- _Supplied records_
+++++

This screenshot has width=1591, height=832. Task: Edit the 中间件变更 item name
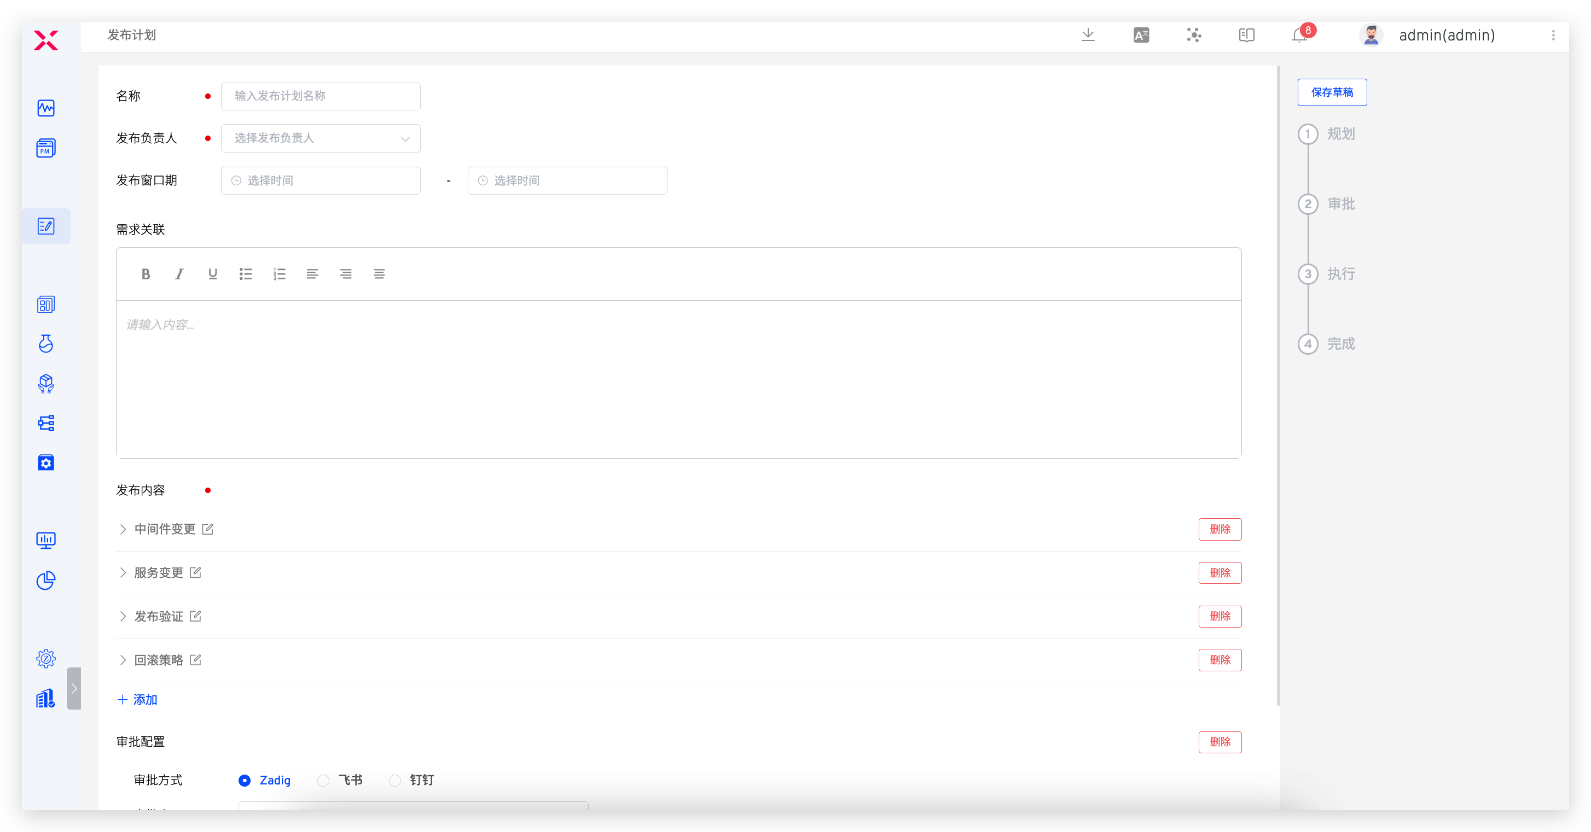208,529
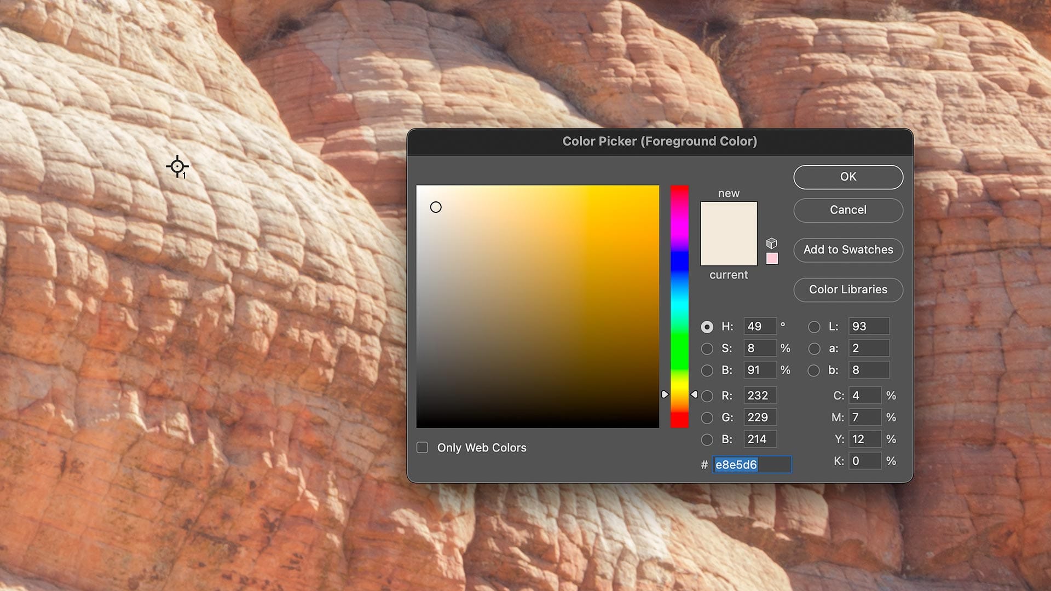Image resolution: width=1051 pixels, height=591 pixels.
Task: Select the L lightness radio button
Action: 813,326
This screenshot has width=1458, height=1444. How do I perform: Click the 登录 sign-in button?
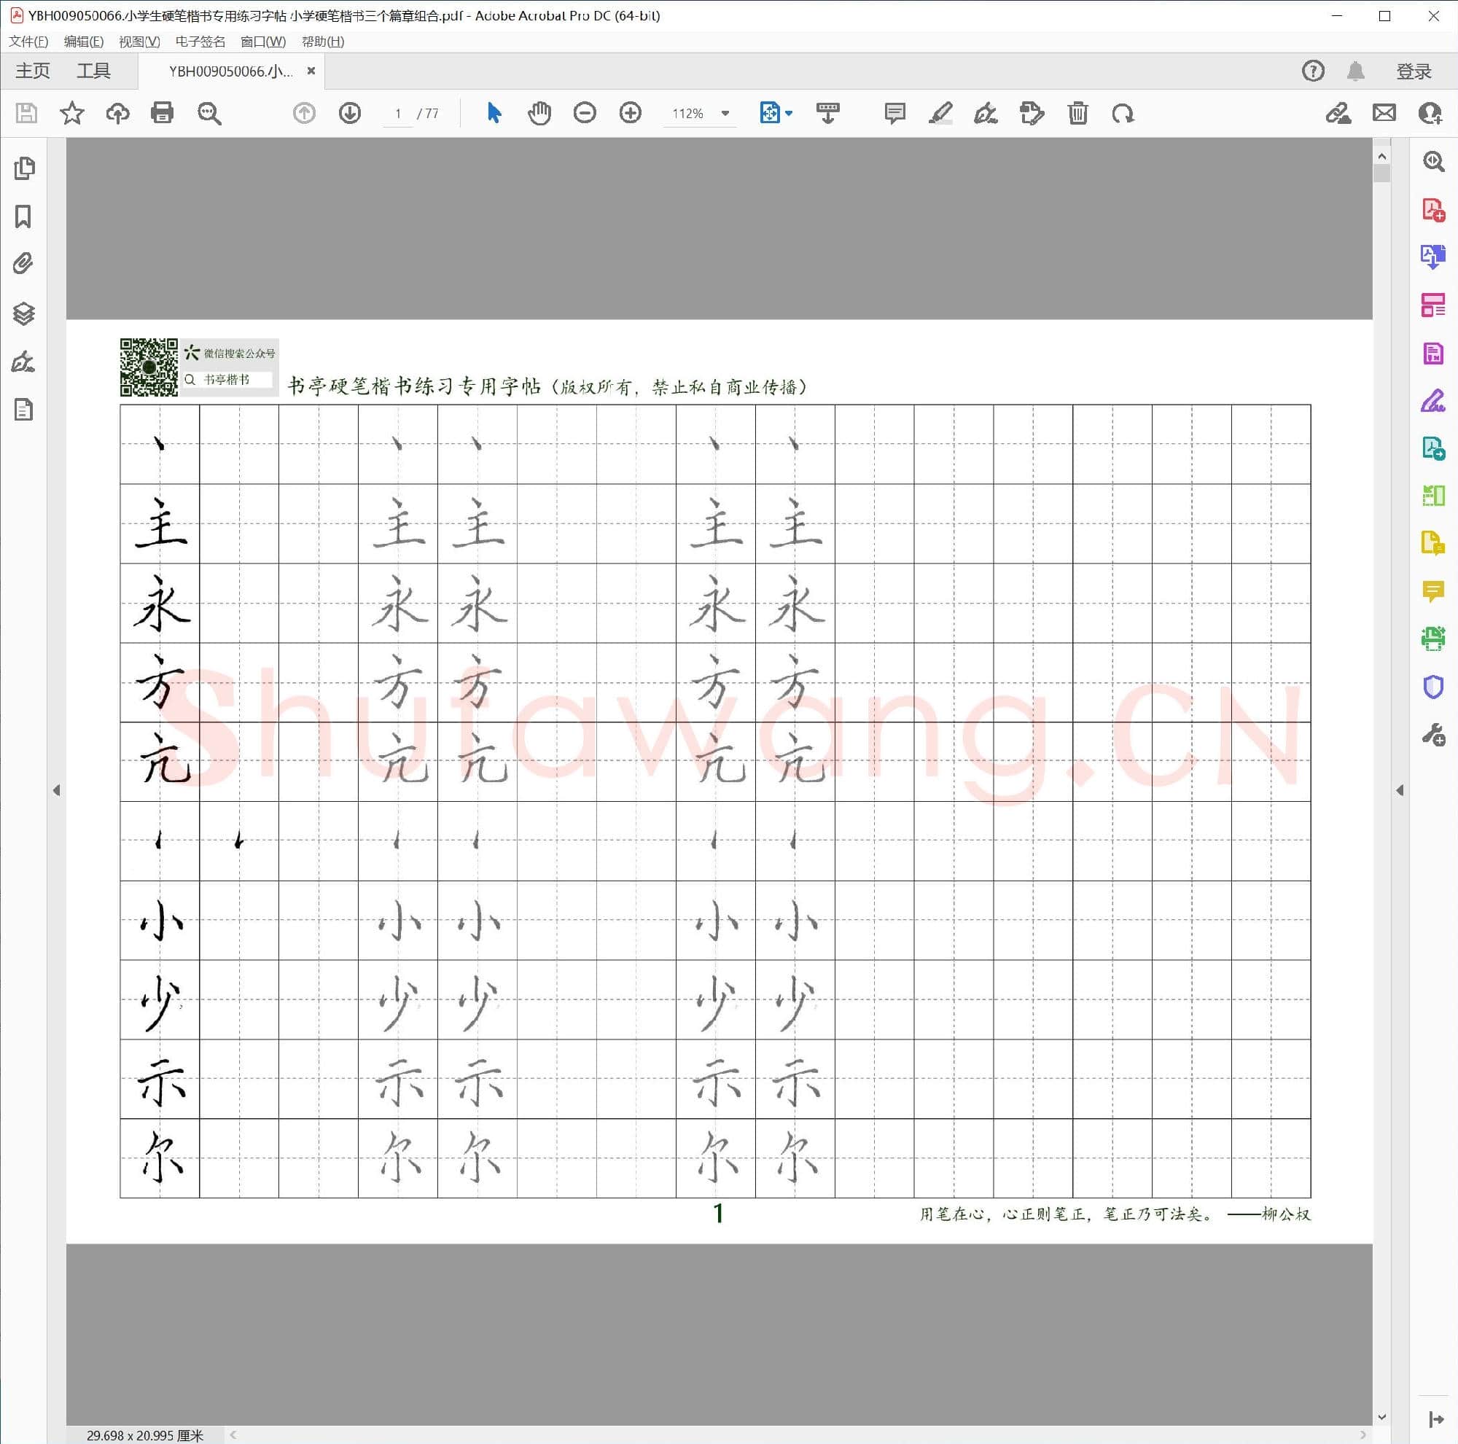click(x=1414, y=70)
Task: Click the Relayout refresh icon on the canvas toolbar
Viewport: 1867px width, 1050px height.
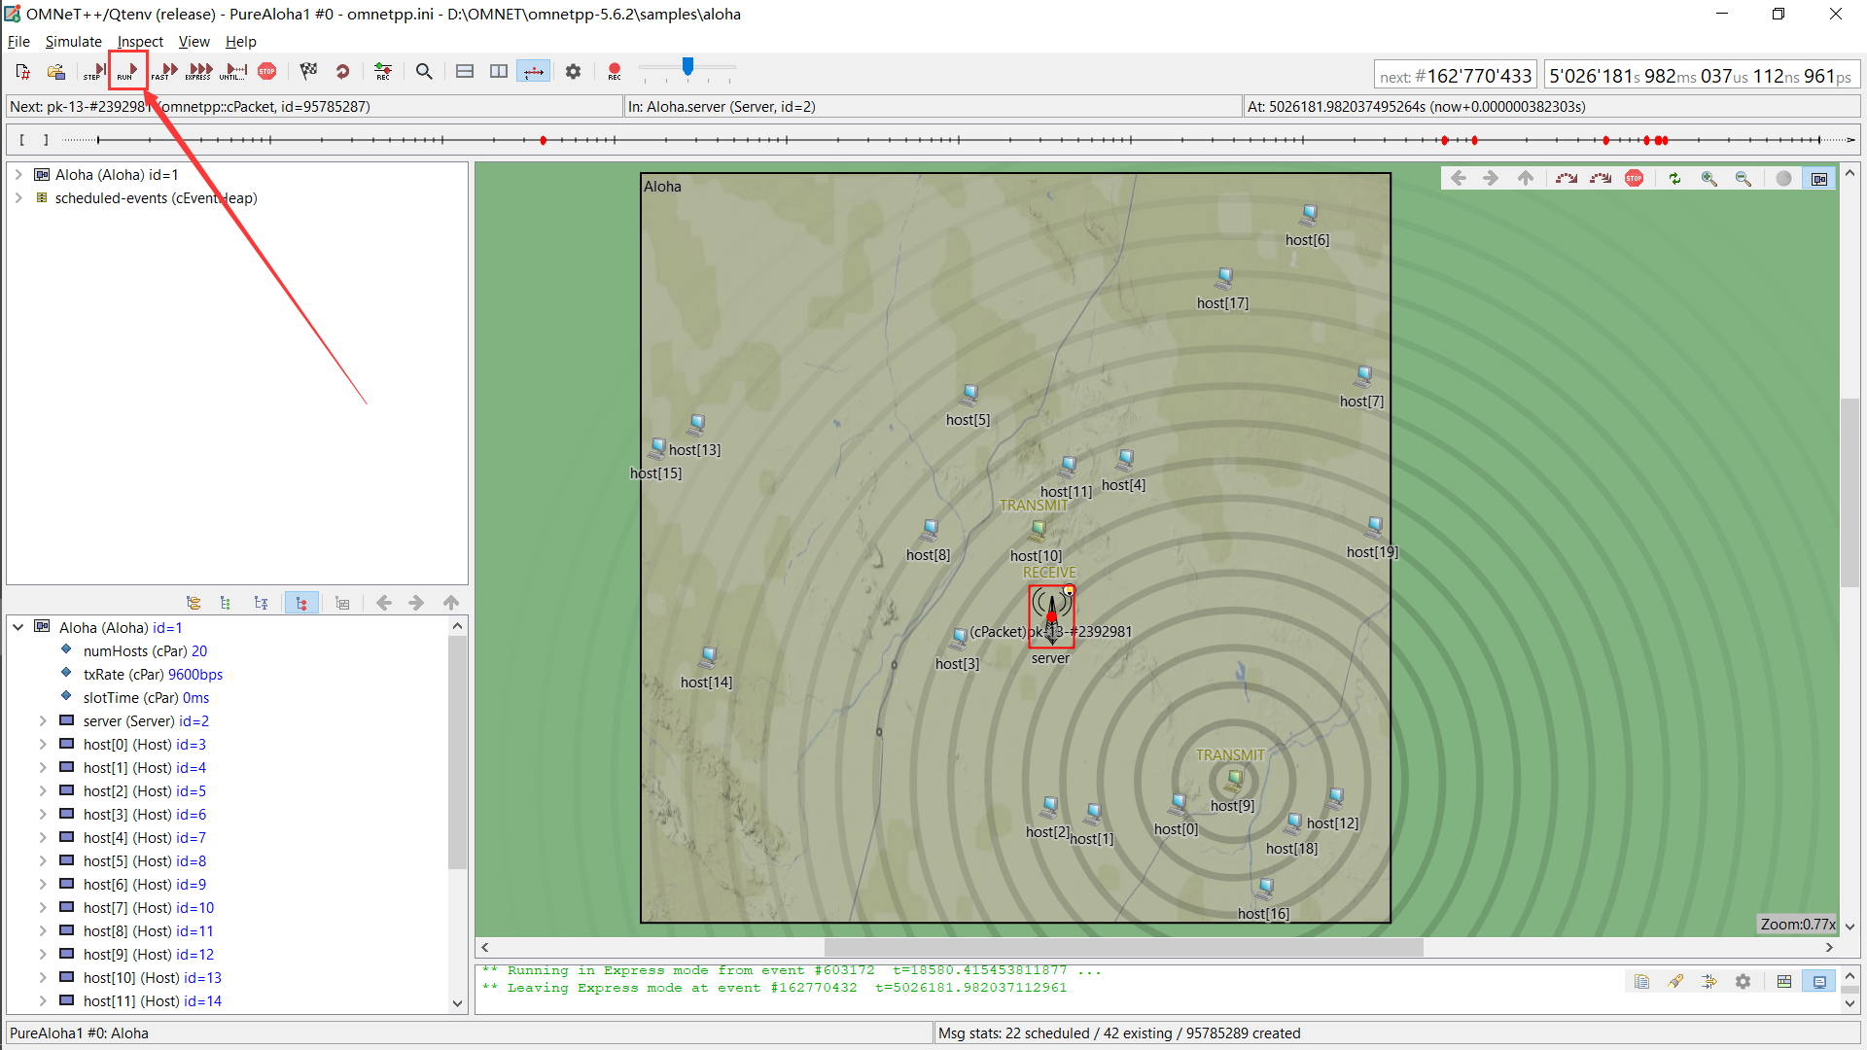Action: (1674, 178)
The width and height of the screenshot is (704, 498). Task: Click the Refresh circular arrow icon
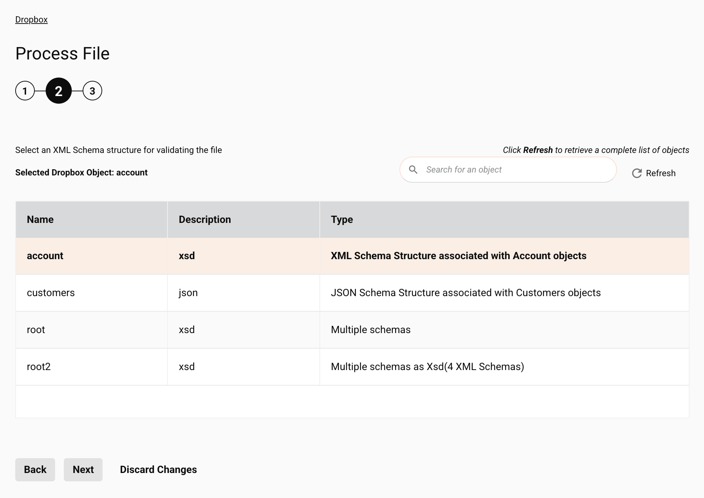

+++++

- _What the task requires_
Among the lines of the material, count those that contain the string "icon" and state only that count.

- _Answer to the problem_
2